Art Review
By KEN JOHNSON
Published: November 17, 2011
If, by some typically improbable turn of events, Homer Simpson were to unearth from his backyard an old chest containing a chess set from medieval times, what would the pieces look like? Chances are they would resemble the lovable little contestants beautifully carved from walrus tusks by anonymous artisans in the famous cache known as the Lewis Chessmen.
Two similar, but differently styled, Lewis kings. |
Except for the pawns, which are shaped like tombstones and dome-topped, octagonal towers, each king, queen, bishop, knight and warder, as rooks used to be called, has the bug-eyed, stupefied expression of a Simpson. They could be Homer’s ancestors. You can judge for yourself: 34, all from the British Museum, are in “The Game of Kings: Medieval Ivory Chessmen From the Isle of Lewis,” presented in the perfect setting of the Cloisters, the Metropolitan Museum of Art’s citadel for medieval art. The exhibition includes other chess pieces — Islamic and medieval — and carved bone objects from the Met’s collection, all of which serve mainly to show by contrast just how adorable the Lewis chessmen are.
A Lewis "berserker" (warder) or Rook. |
The kings, sitting on ornate thrones with swords across their laps, seem lost in thought, their shoulders weighed down by their preoccupations. The queens, also enthroned, have their hands clapped to their cheeks as if in dismay and thinking, “D’oh!” But Mr. Robinson observes about the pieces in general, “Identifying the exact nature of their attraction for people of the time is a challenge,” and so the humor question remains unanswered.
What is known about the chessmen is that they were found by a farmer on the Isle of Lewis, the largest island of the Outer Hebrides, in 1831. How they got there is a mystery. Some think they arrived from Iceland, but conventional wisdom has it that they somehow came off a merchant ship traveling a regular trade route between Norway and Ireland and that they were produced in Trondheim, a Norwegian town, between 1150 and 1200.
The hoard included 78 chessmen from at least four different, incomplete sets; some pieces resembling checkers; and a belt buckle carved from ivory. The British Museum quickly acquired most of them, and in 1888 the National Museum of Scotland, Edinburgh, secured 11 that had remained in private hands.

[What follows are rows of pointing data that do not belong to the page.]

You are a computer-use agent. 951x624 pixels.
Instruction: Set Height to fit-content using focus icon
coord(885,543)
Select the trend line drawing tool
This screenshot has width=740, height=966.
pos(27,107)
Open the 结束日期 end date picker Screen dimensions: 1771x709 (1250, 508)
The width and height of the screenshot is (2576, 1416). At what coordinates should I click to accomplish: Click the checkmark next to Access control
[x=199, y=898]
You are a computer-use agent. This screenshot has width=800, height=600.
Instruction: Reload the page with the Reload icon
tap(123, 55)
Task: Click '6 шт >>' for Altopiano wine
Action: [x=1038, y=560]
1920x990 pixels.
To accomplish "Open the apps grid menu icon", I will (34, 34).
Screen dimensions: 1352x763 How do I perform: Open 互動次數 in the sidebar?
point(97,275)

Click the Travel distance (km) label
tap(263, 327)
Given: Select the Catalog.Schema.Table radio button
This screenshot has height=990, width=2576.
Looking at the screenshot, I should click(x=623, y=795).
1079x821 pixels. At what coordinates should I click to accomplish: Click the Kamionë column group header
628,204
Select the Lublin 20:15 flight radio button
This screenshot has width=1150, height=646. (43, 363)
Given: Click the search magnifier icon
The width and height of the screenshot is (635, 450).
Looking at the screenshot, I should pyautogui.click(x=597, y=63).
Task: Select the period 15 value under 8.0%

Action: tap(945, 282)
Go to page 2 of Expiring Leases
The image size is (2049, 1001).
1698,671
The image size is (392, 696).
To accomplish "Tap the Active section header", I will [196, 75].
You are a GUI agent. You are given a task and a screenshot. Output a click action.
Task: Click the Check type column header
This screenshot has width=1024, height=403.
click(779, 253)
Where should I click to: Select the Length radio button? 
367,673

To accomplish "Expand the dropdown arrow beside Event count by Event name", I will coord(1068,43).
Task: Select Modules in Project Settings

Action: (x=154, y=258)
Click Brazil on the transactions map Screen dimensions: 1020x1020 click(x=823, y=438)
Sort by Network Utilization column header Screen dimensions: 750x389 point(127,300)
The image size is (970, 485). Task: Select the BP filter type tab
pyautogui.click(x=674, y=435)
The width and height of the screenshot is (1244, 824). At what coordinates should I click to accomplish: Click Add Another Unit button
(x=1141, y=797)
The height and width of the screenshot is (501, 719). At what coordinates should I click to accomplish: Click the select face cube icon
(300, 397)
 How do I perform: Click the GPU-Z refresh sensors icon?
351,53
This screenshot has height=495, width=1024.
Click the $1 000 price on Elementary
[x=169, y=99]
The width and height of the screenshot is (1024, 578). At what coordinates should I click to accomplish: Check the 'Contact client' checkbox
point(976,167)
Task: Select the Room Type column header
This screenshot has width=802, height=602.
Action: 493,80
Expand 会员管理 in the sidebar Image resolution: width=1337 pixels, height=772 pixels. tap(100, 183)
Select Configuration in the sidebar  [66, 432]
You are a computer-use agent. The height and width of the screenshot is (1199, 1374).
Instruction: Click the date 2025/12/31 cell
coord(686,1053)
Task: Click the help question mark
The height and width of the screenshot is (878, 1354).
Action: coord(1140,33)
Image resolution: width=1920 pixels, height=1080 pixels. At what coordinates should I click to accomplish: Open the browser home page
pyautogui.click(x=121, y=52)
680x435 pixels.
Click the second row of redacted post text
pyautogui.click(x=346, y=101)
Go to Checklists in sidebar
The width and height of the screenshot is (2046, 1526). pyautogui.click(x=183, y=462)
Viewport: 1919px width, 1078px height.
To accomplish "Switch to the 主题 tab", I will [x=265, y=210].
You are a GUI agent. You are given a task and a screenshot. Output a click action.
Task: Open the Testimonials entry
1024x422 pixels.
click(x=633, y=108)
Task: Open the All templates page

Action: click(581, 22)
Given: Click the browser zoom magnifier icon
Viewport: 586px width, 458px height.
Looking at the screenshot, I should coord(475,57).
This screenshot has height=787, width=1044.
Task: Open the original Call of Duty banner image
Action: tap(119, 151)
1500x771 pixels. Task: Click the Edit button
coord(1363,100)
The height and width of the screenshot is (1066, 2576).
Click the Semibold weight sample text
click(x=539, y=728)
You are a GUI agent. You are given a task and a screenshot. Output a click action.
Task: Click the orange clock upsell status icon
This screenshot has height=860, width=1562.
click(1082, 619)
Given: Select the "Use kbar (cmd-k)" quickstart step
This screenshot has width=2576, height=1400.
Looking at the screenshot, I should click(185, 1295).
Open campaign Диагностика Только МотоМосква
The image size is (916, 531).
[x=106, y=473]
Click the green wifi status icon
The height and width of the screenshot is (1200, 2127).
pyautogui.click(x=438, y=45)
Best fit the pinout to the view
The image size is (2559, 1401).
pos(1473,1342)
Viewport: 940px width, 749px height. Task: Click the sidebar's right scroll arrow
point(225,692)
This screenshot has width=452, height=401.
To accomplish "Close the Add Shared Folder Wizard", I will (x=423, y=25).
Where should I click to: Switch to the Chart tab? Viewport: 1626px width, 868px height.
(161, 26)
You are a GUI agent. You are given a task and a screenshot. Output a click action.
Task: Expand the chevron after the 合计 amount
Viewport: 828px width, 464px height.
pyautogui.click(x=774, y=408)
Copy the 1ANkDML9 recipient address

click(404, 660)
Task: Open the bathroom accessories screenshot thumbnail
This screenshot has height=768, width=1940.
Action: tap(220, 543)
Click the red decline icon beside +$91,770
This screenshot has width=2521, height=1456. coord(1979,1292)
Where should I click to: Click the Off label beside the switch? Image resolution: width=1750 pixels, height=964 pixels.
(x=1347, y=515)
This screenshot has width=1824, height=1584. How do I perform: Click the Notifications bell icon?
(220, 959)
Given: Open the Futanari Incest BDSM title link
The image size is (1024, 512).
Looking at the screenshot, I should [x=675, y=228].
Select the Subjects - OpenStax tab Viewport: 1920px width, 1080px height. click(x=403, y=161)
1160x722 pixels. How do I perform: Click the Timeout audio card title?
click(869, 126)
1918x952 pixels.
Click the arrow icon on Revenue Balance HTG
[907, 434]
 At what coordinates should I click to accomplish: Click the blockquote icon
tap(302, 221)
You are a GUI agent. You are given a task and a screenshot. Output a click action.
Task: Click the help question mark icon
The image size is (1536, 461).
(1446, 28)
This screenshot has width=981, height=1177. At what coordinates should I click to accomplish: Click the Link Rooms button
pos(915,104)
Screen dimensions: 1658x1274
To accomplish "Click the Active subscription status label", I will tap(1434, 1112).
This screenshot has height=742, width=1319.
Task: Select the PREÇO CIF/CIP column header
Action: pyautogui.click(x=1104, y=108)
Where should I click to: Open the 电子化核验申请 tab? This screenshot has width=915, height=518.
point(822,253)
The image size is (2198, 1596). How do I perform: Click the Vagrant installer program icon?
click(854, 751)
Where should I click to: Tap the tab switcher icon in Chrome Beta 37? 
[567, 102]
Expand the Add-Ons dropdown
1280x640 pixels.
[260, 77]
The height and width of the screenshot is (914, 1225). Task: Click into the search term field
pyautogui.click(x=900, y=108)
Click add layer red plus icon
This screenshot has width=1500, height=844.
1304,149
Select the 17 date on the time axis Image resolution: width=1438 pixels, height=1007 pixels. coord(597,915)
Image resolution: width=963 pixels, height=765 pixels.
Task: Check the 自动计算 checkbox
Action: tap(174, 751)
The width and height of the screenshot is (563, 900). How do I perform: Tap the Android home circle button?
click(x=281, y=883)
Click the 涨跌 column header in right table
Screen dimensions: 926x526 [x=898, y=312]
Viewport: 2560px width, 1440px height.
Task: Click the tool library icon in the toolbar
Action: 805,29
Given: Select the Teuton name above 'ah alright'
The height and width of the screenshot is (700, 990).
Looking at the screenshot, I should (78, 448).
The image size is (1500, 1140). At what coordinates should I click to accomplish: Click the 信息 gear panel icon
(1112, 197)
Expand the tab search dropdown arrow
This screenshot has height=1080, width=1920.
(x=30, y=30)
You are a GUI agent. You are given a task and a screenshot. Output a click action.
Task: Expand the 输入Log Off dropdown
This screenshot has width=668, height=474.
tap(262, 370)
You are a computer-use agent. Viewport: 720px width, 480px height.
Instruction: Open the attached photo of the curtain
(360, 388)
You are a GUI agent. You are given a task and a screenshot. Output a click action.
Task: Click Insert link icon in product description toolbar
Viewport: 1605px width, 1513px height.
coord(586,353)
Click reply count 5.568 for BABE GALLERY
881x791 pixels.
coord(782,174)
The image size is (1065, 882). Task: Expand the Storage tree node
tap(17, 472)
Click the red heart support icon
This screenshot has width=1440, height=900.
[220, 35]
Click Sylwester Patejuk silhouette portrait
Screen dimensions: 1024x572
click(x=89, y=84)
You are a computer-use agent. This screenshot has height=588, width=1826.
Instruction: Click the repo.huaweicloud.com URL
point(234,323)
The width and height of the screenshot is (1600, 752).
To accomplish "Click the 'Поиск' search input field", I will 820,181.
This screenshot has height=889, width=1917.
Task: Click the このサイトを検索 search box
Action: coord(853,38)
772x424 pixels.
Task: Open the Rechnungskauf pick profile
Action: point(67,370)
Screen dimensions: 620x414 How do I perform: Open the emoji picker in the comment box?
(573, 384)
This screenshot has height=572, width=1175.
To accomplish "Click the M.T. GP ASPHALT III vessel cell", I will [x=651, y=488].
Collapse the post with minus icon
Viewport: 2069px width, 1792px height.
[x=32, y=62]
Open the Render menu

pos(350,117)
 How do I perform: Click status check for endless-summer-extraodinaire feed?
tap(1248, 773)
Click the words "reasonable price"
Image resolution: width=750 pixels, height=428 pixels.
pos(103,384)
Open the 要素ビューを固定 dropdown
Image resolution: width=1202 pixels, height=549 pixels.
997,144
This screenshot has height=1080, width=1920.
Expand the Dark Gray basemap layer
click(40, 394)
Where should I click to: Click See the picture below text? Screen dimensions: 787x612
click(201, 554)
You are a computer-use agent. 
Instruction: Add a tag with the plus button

Humorously intended or not, each piece is a wonderful, diminutive sculpture, ranging from 1 5/8 inches to just over 4 inches tall. Unlike Renaissance chess sets that abounded in feats of technique, the Lewis Chessmen have a folk art quality. Something archaic about them makes them seem strange and otherworldly. Though not realistic in the modern sense of the word, they appear magically animated, as if the right spell would awaken them from their dormant state.
Certainly they were a good choice for a scene in “Harry Potter and the Sorcerer’s Stone” in which Harry and Ron Weasley play Wizard’s Chess using reproductions of the Lewis Chessmen. In the movie white pieces oppose red ones, which is how the figures were originally divided. But the red stains have worn away, and now they are all the color of ivory.
Close looking shows many details rendered with a tender touch. The faces are generically stylized, but each is different enough that some scholars have speculated that they might portray real people. Beards on the male combatants come in a variety of shapes and sizes; some of the kings are clean-shaven. Robes fall in buttery folds, with occasional passages of slight rumpling. Throne backs are carved into intertwining vines, mythic beasts and architectural elements. Each bishop wears an individualized miter. The knights ride pony-size steeds resembling carousel horses.
It is frustrating that plexiglass containers prevent you from picking them up for intimate examination. You would like to heft them, feel the smooth, warm bone and zoom in to see patterns on fabric and other details realized with eye-straining delicacy.
Mr. Robinson notes that some stragglers might yet turn up and make four complete sets. You might want to keep an eye out for a knight, 4 warders and 45 pawns. Meanwhile, a word to “The Simpsons” producers: How about an episode starring Bart as Harry in “Harry Potter and the Lewis Chessmen”?
Wow! Very medieval, I wonder where can I buy this one. Perfect for my collection.